Data excerpts:
--------------------------------
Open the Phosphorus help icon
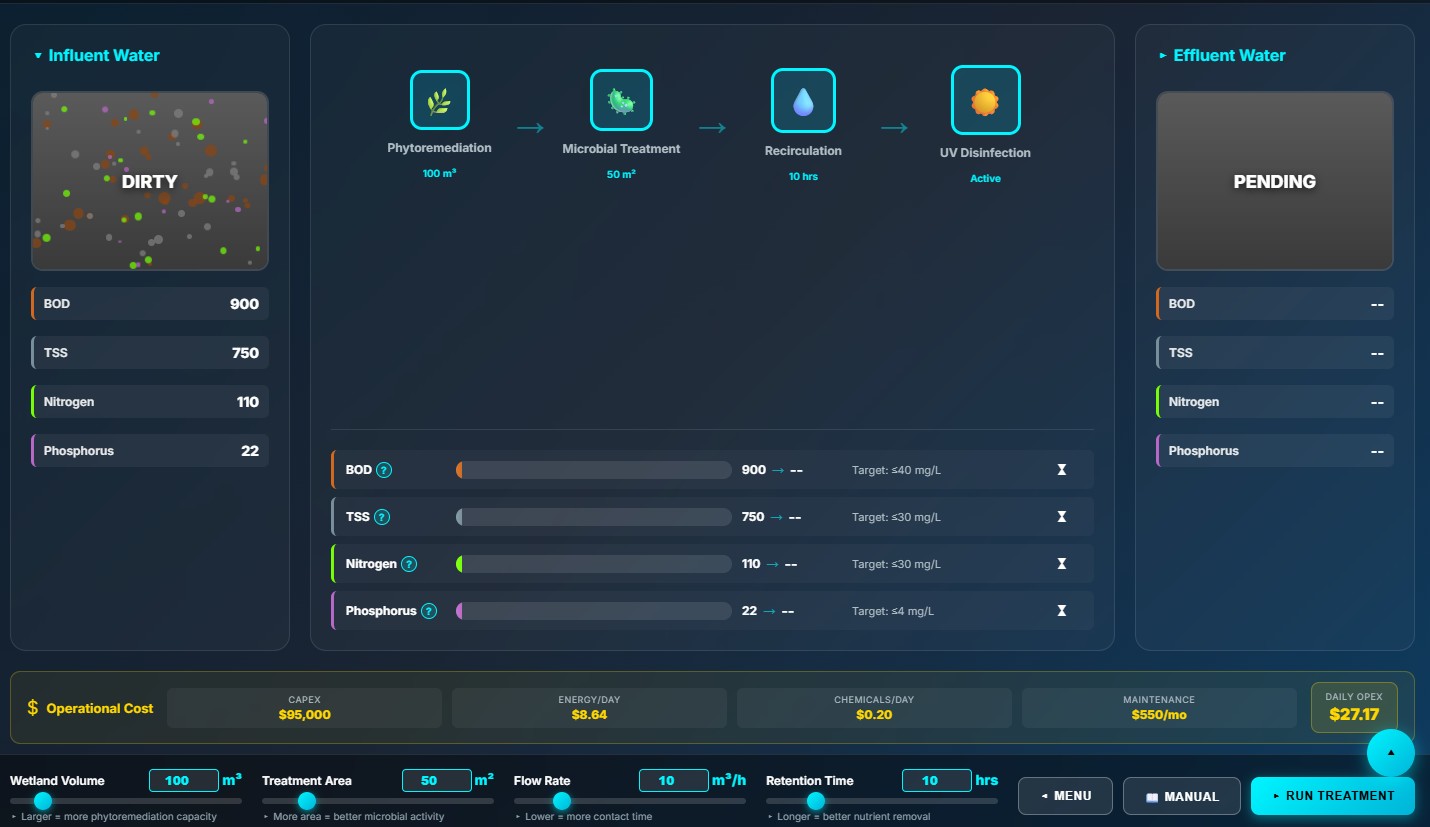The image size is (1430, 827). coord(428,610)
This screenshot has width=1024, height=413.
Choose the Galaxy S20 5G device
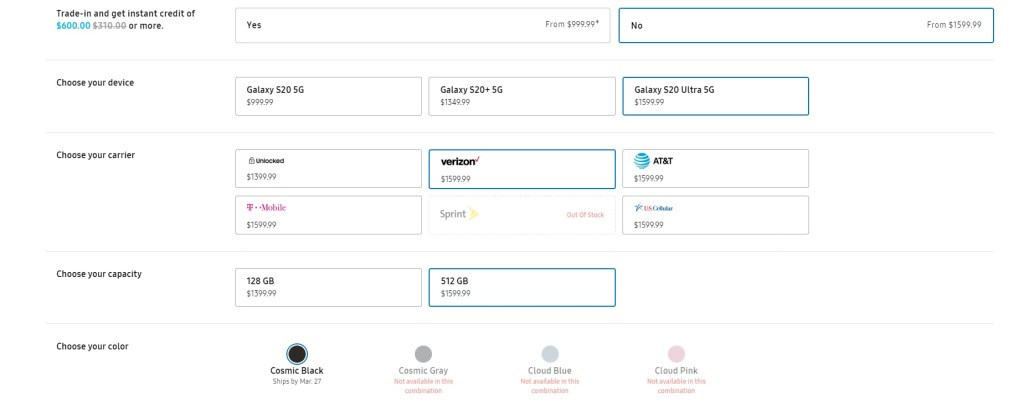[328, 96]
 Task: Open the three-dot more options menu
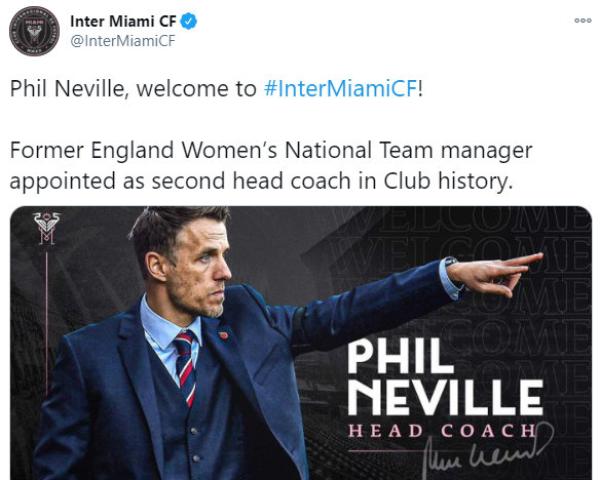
--------------------------------
Task directions:
If you see a picture in the listing, skip it while copying everything else exactly.

Solved problem:
Open the Phosphorus help icon
The image size is (1430, 827). coord(428,610)
This screenshot has width=1024, height=413.
Choose the Galaxy S20 5G device
[328, 96]
 Task: Open the three-dot more options menu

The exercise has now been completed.